Finally a horoscope that understands your life in Beijing.
Taurus
4.21-5.21
You’re itching to travel but this is not your month. Instead, opt for a staycation in Guomao. Pretend you’re new to Beijing: Marvel at the CCTV HQ and when you spot your colleague at the hotel bar, ignore them.
Gemini
5.22-6.21
Home takes focus with renovations and redecorating lighting up your stars. Trawl your ‘buy & sell’ WeChat groups for a good deal on sofa beds, but always inspect before you buy. Employ a feng shui master for good measure.
Cancer
6.22-7.22
With Saturn opposing your sign, things will get a little testy this month. Depending on your hobbies this may mean a doctor’s visit, Paddy’s pub quiz or HSK exam. Down a shot of baijiu every morning for good luck.
Leo
7.23-8.23
Your favorite time of the year is fast approaching: ‘Beijing bikini’ season. Prepare by eating copious amounts of jianbing and scaling back your workouts to zero. No pain, no gain. And don't forget to wear sunscreen.
Virgo
8.24-9.23
Your new ‘consultancy’ job turns out to mean American college admissions advisor and you’re not even from the US. Oh well, at least your office is in Wangjing, the hippest suburb in town. Stop referring to it as ‘K-town,’ though.
Libra
9.24-10.23
While your fairness is admirable, it’s time to get off the fence when your landlord proposes a rent hike because of last year’s ‘Beijing chai,’ which in no way affected your DRC compound. Instead, respond with: ‘Cry me a Liangmahe!’
Scorpio
10.24-11.22
Your glass is half-full this month – literally, the water in your hutong will break down at the crappiest moment, like when you get a bad bout of food poisoning from eating the street food outside.
Sagittarius
11.23-12.21
Congratulations on staying in Beijing for this long. Celebrate by getting the hell outta this smog city. Try Hainan – there are coconuts for days and it’s easy for your foreign friends to join you, as it’s visa-free now.
Capricorn
12.22-1.20
Live a little. Like, try Mobiking a different route to work or order something new on Sherpas (do you really need another Annie's bowl?). If you really want to be adventurous, try cooking – money is tight this month.
Aquarius
1.21-2.19
You have three planets in your sign this month, meaning that you must do everything in threes at all times.
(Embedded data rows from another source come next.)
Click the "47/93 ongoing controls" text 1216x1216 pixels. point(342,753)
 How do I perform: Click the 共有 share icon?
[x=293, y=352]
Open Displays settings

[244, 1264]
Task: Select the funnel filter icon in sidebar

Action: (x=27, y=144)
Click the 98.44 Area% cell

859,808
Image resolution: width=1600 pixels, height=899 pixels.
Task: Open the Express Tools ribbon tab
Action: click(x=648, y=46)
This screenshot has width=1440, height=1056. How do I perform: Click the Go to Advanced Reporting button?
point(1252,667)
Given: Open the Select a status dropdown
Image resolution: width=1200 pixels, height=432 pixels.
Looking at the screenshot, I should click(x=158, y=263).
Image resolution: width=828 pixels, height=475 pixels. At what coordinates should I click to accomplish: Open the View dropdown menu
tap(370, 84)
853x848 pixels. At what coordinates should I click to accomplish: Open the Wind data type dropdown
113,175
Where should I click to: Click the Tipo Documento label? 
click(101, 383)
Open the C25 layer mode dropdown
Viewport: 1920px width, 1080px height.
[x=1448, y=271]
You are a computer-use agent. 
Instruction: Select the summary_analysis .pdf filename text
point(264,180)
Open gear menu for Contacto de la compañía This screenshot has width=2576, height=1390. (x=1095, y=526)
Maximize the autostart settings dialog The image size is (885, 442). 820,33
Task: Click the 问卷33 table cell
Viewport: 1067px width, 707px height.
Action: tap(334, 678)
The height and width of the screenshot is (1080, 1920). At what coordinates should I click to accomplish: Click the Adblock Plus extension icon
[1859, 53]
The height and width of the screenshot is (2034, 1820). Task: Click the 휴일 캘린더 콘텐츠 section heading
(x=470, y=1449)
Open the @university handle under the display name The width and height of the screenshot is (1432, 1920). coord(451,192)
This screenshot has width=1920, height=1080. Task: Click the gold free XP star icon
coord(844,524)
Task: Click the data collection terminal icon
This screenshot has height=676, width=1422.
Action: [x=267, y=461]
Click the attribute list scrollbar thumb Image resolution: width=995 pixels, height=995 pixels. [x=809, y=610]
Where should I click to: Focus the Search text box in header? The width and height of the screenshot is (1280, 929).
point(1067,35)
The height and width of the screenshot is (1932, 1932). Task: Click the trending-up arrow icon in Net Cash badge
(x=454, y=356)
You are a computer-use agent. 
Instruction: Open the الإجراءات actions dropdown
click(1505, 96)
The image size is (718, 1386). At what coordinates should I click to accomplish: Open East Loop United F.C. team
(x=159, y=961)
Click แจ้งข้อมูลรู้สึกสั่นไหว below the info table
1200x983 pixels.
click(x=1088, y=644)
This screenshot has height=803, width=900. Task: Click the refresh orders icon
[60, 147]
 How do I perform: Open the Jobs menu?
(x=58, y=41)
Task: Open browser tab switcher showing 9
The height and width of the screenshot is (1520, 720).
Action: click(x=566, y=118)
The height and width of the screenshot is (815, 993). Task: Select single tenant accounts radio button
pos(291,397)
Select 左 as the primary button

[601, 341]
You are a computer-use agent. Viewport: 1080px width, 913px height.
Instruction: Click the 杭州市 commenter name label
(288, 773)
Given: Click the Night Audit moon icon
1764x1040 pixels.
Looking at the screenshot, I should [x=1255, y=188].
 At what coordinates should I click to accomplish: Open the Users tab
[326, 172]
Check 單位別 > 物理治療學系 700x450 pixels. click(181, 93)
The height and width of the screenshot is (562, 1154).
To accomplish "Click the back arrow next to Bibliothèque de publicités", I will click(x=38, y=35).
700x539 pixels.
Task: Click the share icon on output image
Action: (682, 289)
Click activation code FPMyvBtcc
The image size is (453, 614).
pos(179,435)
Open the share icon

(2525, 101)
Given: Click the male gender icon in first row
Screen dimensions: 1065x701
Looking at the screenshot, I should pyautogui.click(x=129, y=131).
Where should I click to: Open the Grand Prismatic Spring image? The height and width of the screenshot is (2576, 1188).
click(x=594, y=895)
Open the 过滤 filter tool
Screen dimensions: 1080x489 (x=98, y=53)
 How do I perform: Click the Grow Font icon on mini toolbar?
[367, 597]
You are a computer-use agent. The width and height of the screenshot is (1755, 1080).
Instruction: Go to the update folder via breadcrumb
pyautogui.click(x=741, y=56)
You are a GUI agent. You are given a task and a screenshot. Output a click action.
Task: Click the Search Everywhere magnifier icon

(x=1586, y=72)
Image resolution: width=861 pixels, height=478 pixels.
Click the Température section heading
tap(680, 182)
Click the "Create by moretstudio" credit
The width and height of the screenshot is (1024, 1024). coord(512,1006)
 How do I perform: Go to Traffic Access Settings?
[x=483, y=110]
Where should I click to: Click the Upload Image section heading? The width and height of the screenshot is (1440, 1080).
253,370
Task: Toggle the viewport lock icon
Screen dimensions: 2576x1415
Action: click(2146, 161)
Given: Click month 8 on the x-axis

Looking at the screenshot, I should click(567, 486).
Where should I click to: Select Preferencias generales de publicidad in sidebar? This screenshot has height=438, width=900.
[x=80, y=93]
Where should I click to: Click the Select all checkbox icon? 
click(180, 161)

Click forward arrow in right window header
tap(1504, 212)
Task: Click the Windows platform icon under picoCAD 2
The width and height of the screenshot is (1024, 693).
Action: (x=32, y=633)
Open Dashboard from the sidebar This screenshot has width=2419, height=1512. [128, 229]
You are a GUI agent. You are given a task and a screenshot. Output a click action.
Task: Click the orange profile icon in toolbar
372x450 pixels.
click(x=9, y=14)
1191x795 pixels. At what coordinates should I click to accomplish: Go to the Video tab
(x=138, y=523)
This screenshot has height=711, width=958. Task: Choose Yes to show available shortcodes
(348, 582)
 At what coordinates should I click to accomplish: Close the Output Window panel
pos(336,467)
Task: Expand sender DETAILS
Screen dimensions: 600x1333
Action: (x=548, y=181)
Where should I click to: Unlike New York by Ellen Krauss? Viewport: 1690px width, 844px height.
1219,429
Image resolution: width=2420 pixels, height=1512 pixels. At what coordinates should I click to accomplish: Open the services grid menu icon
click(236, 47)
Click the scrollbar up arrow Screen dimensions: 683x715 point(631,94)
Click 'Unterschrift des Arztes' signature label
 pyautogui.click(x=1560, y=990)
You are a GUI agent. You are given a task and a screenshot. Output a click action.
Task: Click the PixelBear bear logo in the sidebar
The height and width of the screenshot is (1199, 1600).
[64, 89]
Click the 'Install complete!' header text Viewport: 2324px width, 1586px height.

Drink three Yanjing, eat three bowls of zhajiangmian, date in threes and... you get the idea ;)
Pisces
2.20-3.20
You’re in an even dreamier mood than usual this month so be on high alert when wandering though your hutong or China World Mall, lest you end up in the wrong courtyard or store entirely. Eat zhou everyday for good luck.

Aries
3.21-4.20
It’s time for your visa run but you’re “over” going to Hong Kong. Try going somewhere closer to home like Russia or Mongolia. Though electrical glitches are rife this month, so make sure you book the correct date. Pack red underwear only.